Anyway, thanks for the insights @vloncar

vloncar commented 1 year ago

You can see in the report exactly what is the DSP used for. When using the resource strategy, the weights will be stored in BRAM and there will be accounting to access the right BRAM and fetch the right element. This arithmetic requires multiplication. Verify in the logs.

vandenBergArthur commented 1 year ago

You can see in the report exactly what is the DSP used for. When using the resource strategy, the weights will be stored in BRAM and there will be accounting to access the right BRAM and fetch the right element. This arithmetic requires multiplication. Verify in the logs.

Sorry for the many questions. But in the paper (Fast convolutional neural networks on FPGAs with hls4ml) I read, it is mentioned that The BRAM consumption does not depend on the reuse factor. So I don't understand how changing RF drops the BRAM from 18 to 0.

Also, I've looked into the log, but I cannot find for what the DSP is exactly used. My apologies but i'm still novice in the FPGA field.

(Sorry for closing and opening this issue all the time, but it automatically closes with my comment and I don't know how I can change it)

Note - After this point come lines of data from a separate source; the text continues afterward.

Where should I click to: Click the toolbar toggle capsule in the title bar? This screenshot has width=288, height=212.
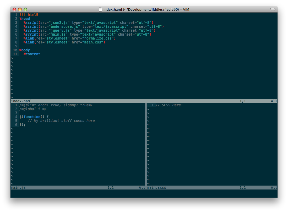[272, 9]
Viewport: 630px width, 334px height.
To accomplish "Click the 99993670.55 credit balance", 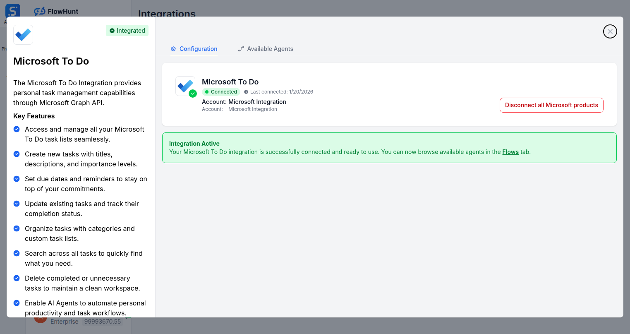I will coord(102,321).
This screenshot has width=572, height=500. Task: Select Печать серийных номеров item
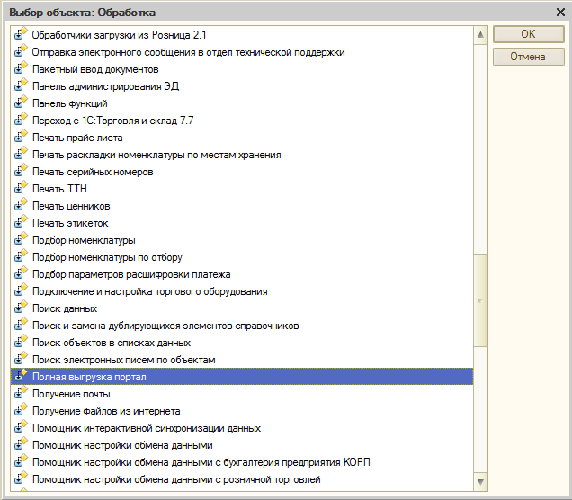93,172
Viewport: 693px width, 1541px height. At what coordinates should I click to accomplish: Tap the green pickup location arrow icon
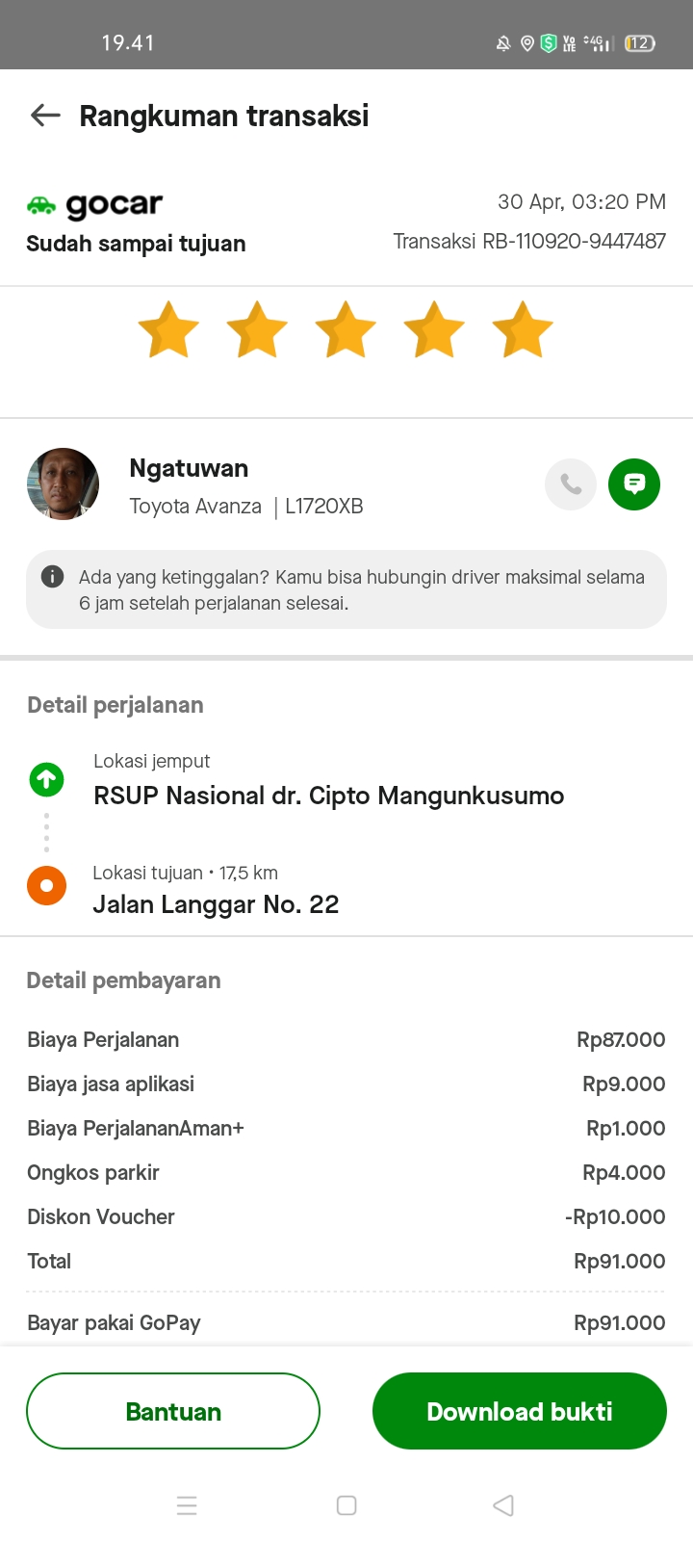(x=46, y=779)
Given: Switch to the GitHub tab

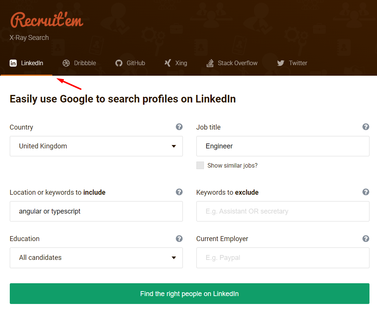Looking at the screenshot, I should coord(130,63).
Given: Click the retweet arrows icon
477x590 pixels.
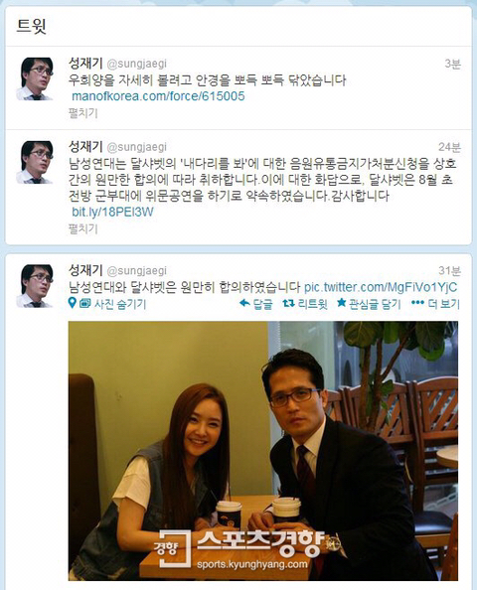Looking at the screenshot, I should [288, 303].
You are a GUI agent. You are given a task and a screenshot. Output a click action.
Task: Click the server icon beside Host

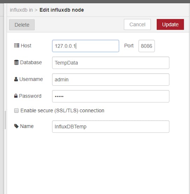[x=17, y=45]
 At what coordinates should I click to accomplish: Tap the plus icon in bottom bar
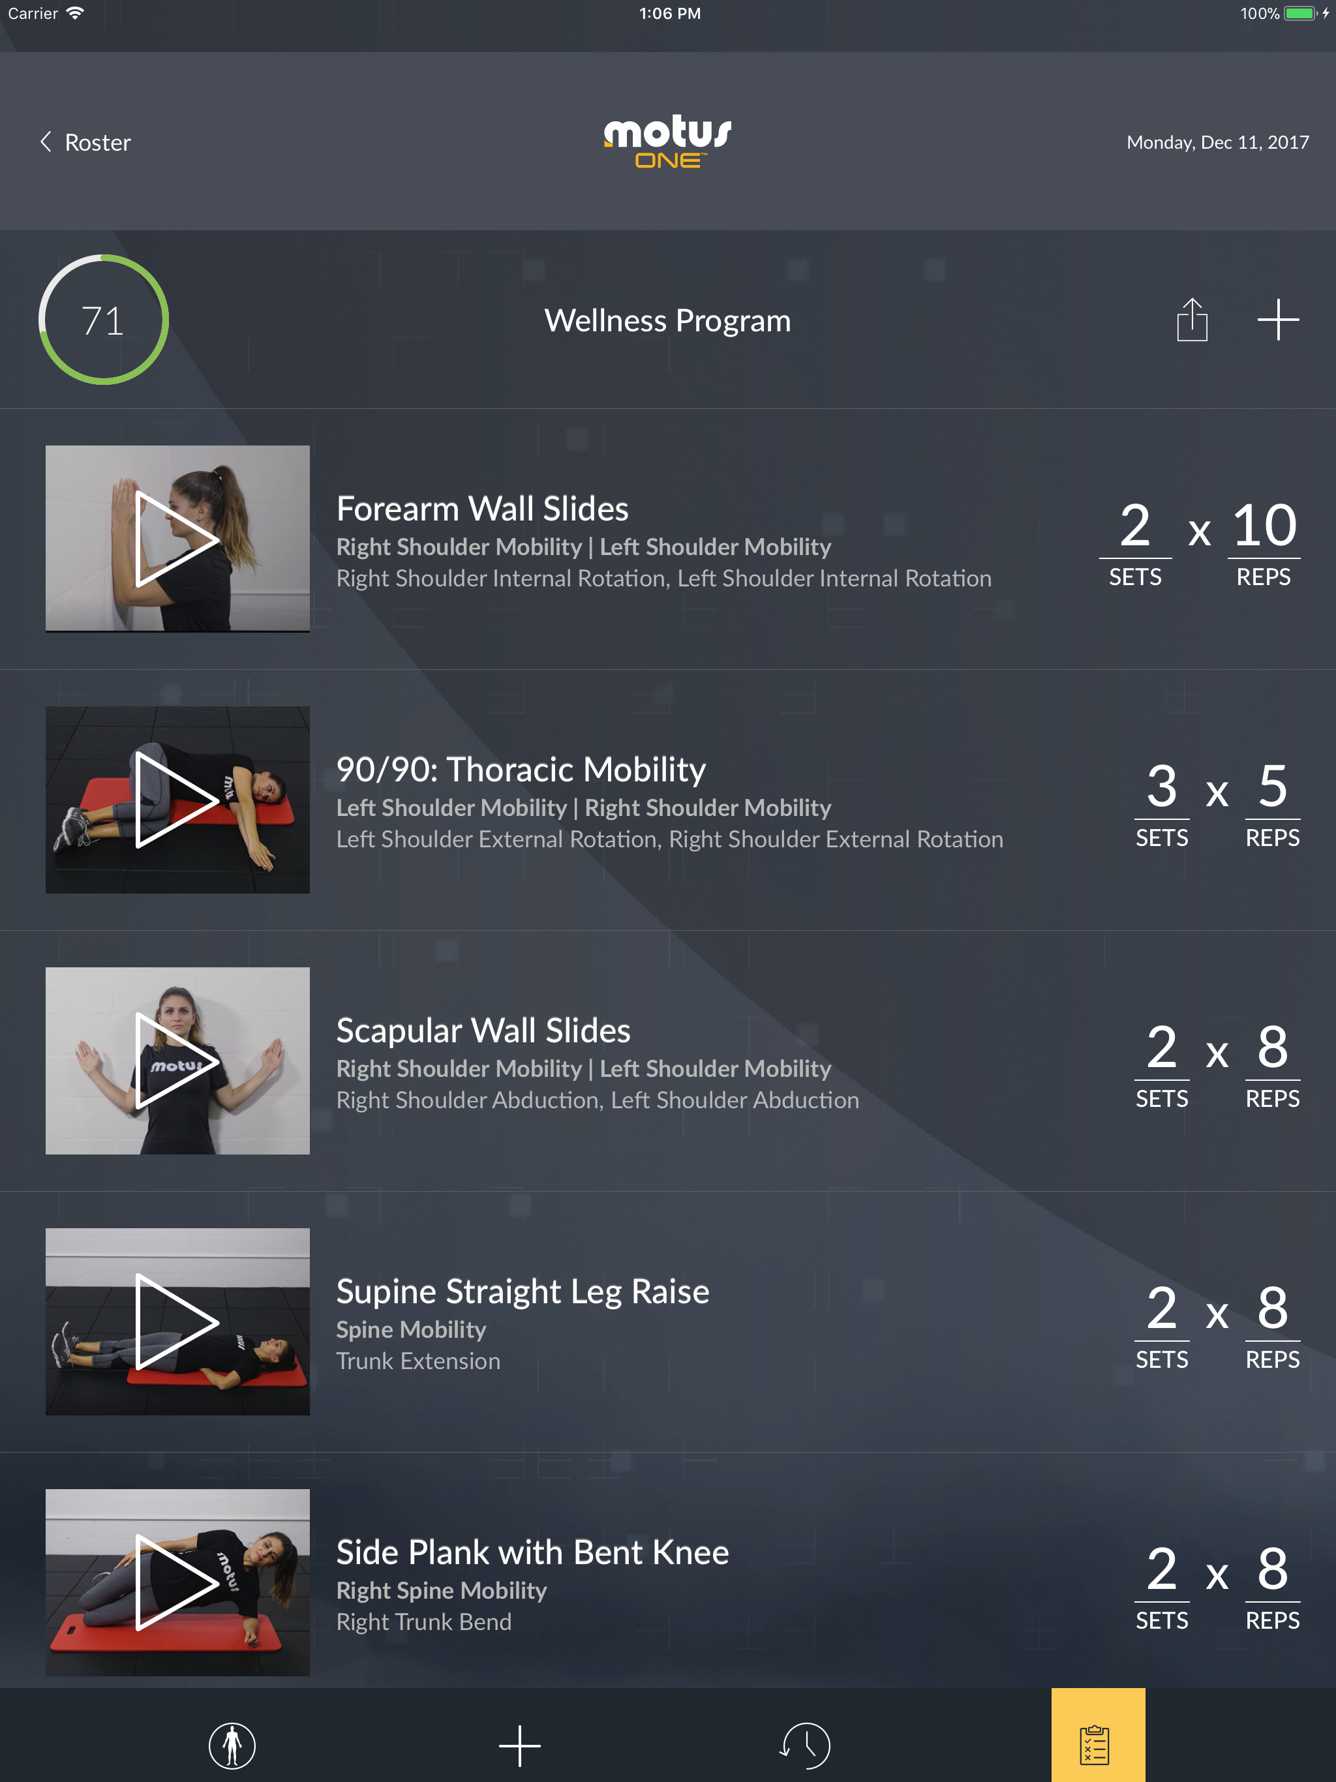(x=520, y=1745)
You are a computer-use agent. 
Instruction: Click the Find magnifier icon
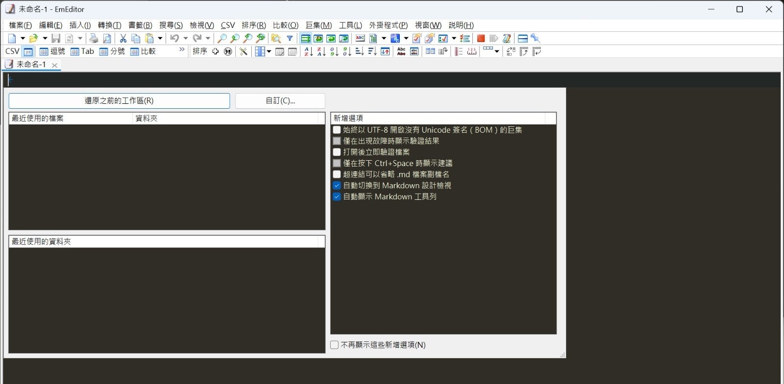pyautogui.click(x=222, y=38)
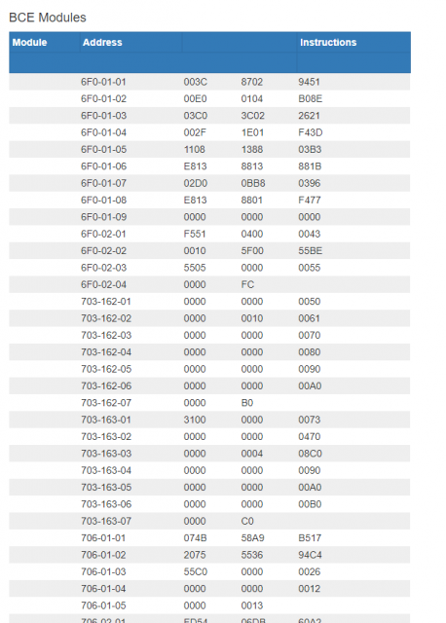Click the value B08E in row 6F0-01-02

[x=310, y=99]
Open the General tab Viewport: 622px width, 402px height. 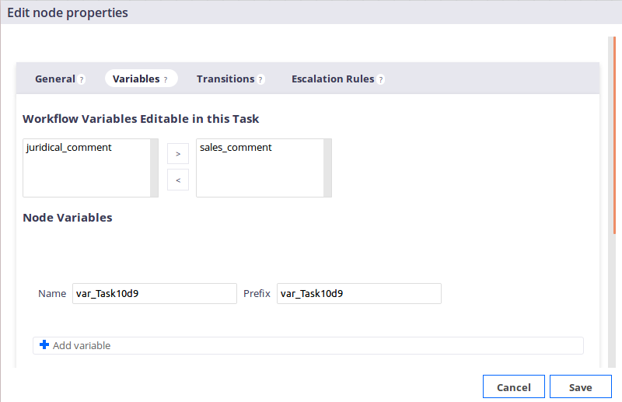[54, 79]
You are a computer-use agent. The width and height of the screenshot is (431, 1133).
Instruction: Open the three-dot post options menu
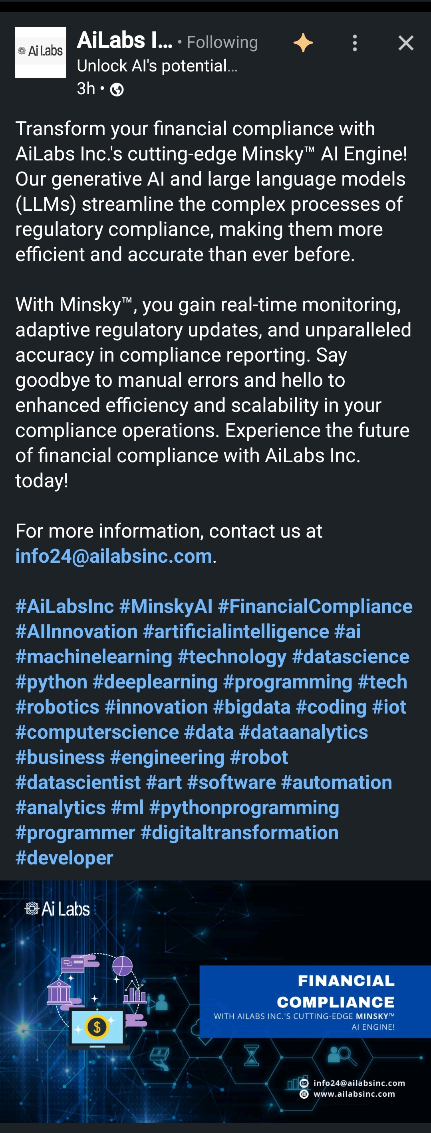[355, 43]
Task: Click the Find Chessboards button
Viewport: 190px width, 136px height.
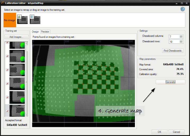Action: coord(173,51)
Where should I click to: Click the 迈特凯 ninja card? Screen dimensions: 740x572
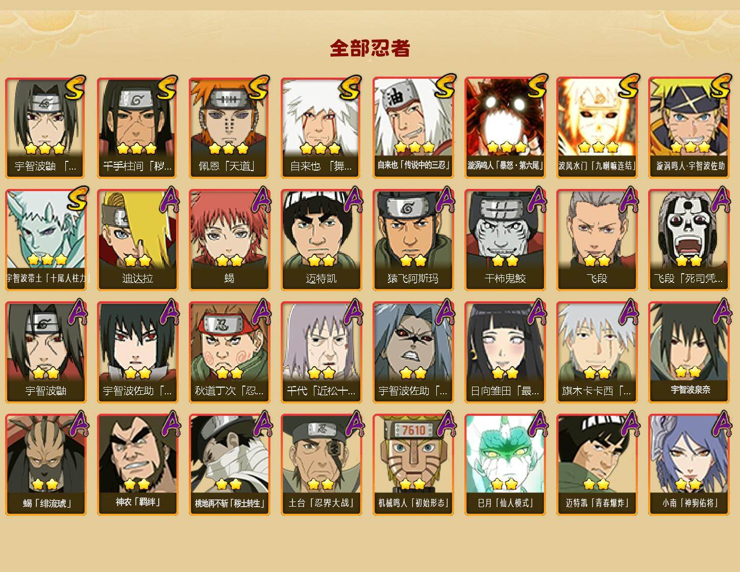pyautogui.click(x=321, y=240)
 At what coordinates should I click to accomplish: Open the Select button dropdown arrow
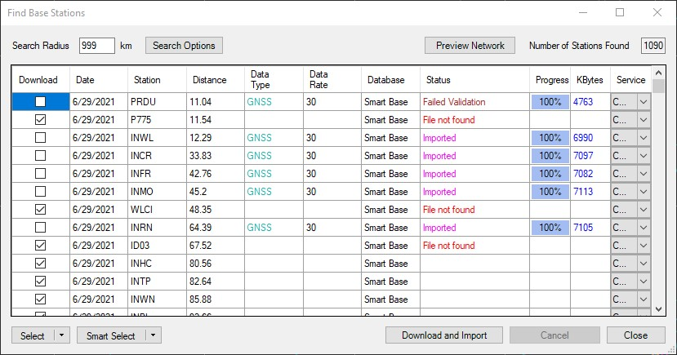coord(62,335)
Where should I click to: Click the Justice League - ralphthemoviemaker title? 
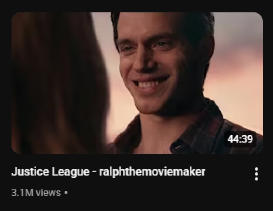[x=108, y=171]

vloncar commented 1 year ago

The statement from the paper refers to that particular model, not in general. When using the resource strategy, the weights will be partitioned with an ARRAY_RESHAPE pragma (read about it in the Xilinx docs) with a block factor that is ceil(n_in * n_out / reuse_factor) (the n_in and n_out being number of input and output neurons in a fully-connected layer, or number of input features times the kernel size and the number of output filters for the convolutional layers). We don't enforce the resource allocated for these arrays, though it is assumed that it goes to BRAMs if sufficiently large. This is controlled by a heuristic inside the Xilinx compiler (a black box) and we chose to trust it rather than expose the setting to the user (though we may do that in the future). The heuristic may choose to implement everything in LUTs, hence you no longer see BRAMs allocated. If BRAMs are allocated, they will be affected by the reshape pragma, so some arithmetic to index into it will be required, especially if reuse factor is not a power-of-two. Check the report in detail to see exactly what is the DSP used for. You are only looking at the big summary, but there are per-layer reports. You can browse the via GUI if you run vivado_hls -p myproject_prj (myproject_prj will be generated in the output directory when you call build()), or you can view the .rpt text files themselves that are buried in the myproject_prj directory. Start with the top-level report and go deeper into the layers to see which resources correspond to them. You can also use the analysis view of the GUI to match the lines to the resources, though this is not exactly perfect matching.

If you used an invalid reuse factor, the tool should report it during conversion. A quick glance at the log in the shared notebook reveals you also miss timing. I would consider that a more important issue. You should experiment with what's causing that (play with reuse factor).

Oh, and the paper you quote refers to the older implementation that you aren't using but everything I said above is also valid for the current default implementation.

vandenBergArthur commented 1 year ago

Hi, thank you so much for the insightful reply @vloncar ! However, by being creative with the supported Keras layers it seems like I will not be able to succesfully implement the whole model. So, we want to use the Extension API because this seems like our only option left. We have 2 files that perform the calculations; 1 in Python and 1 in C++. But when trying to implement the model using a Keras model, it seems that our model is too big to use the Vivado backend (based on my other issues I posted). Using the VivadoAccelerator backend resulted in a synthesized model (a part of the entire model). So my question is, can we use the VivadoAccelerator backend in the extension API? Because all the examples I saw (KLLoss and the example on the documentation page) use regular Vivado backend.

vloncar commented 1 year ago

You can use extension API in VivadoAccelerator backend. If you say that your model doesn't work in Vivado but works in VivadoAccelerator you're probably doing something wrong since there should be no differences in generated model architecture and the HLS it uses.